Phlebotomy Information and History
When it comes to phlebotomy information and history, you will understand that there is so much to this action. Phlebotomy can mean two things. First of all, it is the act of obtaining blood from a person’s body through a cut or puncture on the skin which is later on used as a sample for the diagnosis of a certain illness or is also donated to people who have blood deficiency. The same is also the process used to cure certain medical conditions whereby blood is extracted from the body. Medical conditions such as polycythemia vera elevate the red blood cell volume. Other conditions are also treated in this form, like diseases that make iron levels in the body to rise to harmful levels like hepatitis B and C plus also pulmonary edema which is a medical condition whereby an individual has fluids in the lungs.

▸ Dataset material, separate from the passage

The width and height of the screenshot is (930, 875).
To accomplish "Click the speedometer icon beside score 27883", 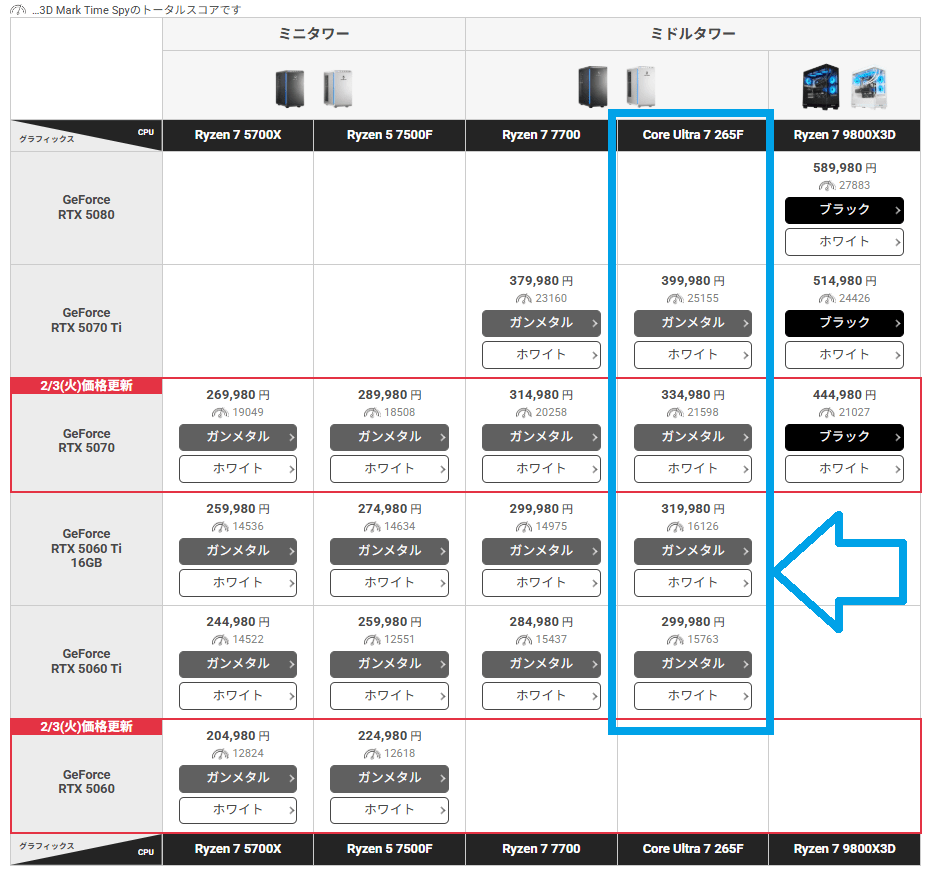I will pyautogui.click(x=826, y=186).
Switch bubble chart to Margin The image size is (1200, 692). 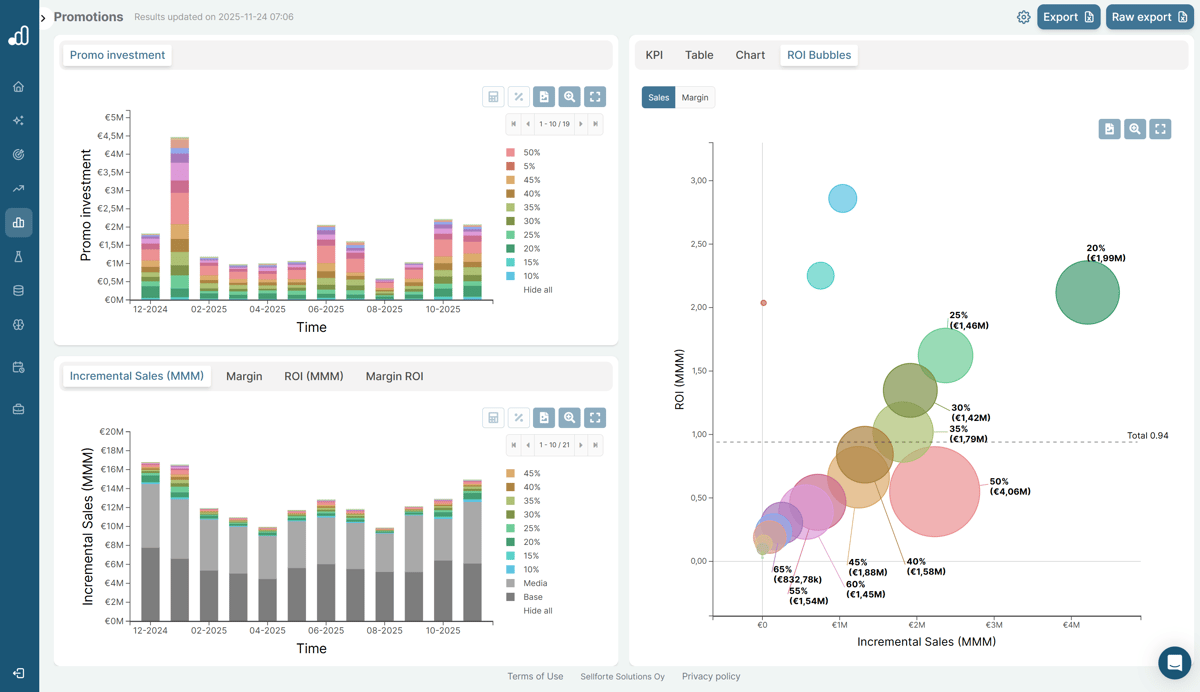point(695,98)
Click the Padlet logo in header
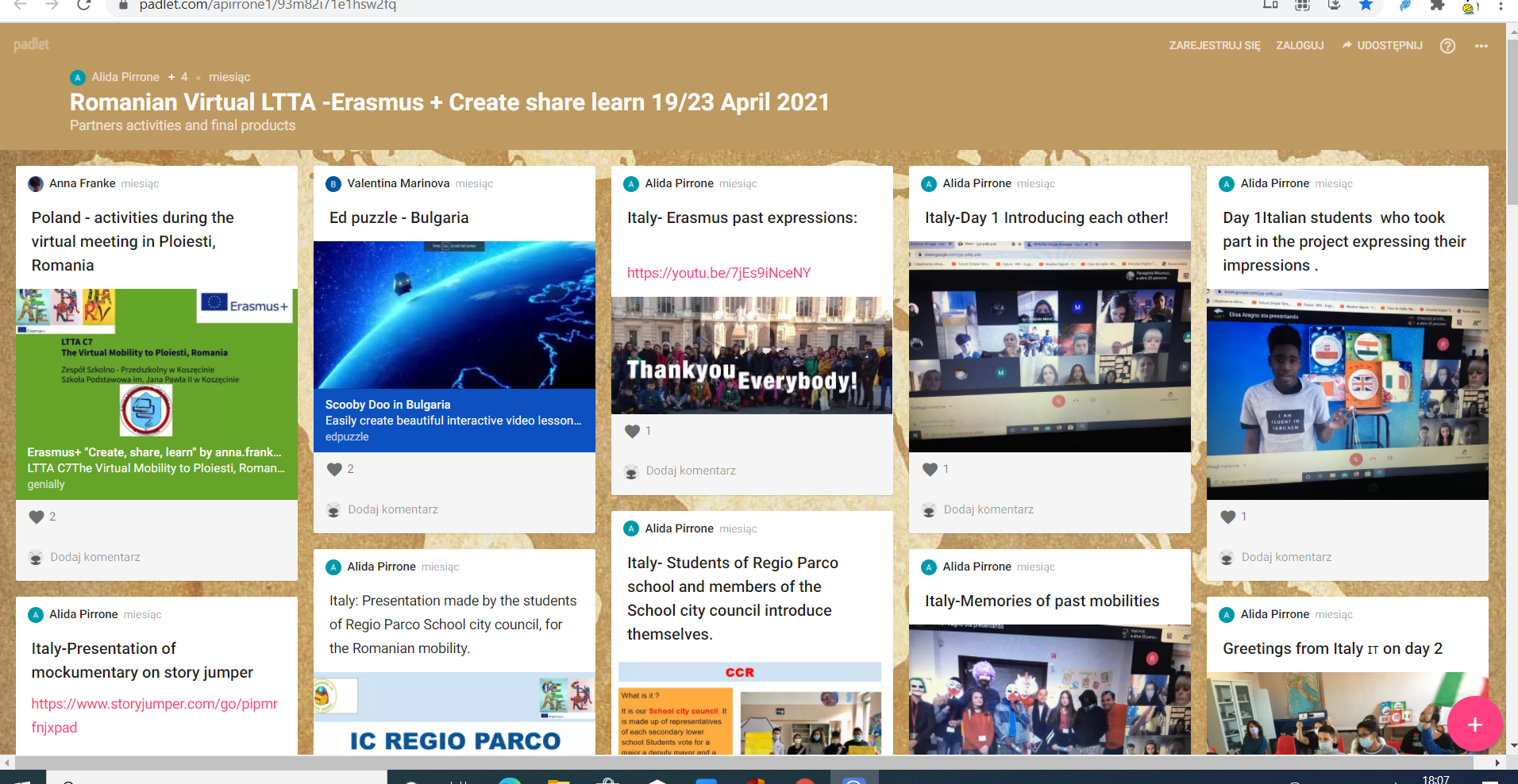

The history of phlebotomy goes a long way back into the ancient times. During that period, it was thought that this process was capable of curing the body of any form of the disease. However, it was later realized that someone that’s bleeding can not be subjected to this form of treatment. This was why the procedure was soon discouraged.
The process is practiced in three different ways. Venesection, cupping and leeches.
This is the most common method used since time immemorial. A sharp instrument that was similar to a lancet was used to prick the veins so that blood would flow out. In old times, this was thought to get rid of the bad blood that made someone ill. It was used to relieve someone of fever or to make a delivering mother unconscious for the birth of her child. This method was not appreciated by many as it resulted to scars as the area healed.
This method involved placing a heated glass on the sick person’s back. It helped to bring blood capillaries to the skin as it created a suction force when cooling. A spring box, which has multiple blades, was then used to cut these capillaries so that blood would flow out profusely.
During the olden days, people applied leeches to expel blood as they believed that it prevented certain deceases. Recently, they are still put to use but in specific situations like when an injury results to blood pooling around it. This usually causes so much pain; hence a leech is placed to absorb that blood. Leeches overflow rapidly, and this may need you to change to another.
During the 19th century, people became more aware of phlebotomy, and they also realized that it did not cure all diseases. They also knew this as they found out about the availability of disease causing microorganisms. This is what has now resulted to blood removal for diagnostic purposes/donation. Nowadays, the process is purely done by qualified medical physicians using the right equipment which does not cause scarring. The needle is what is used to get to the blood veins or capillaries.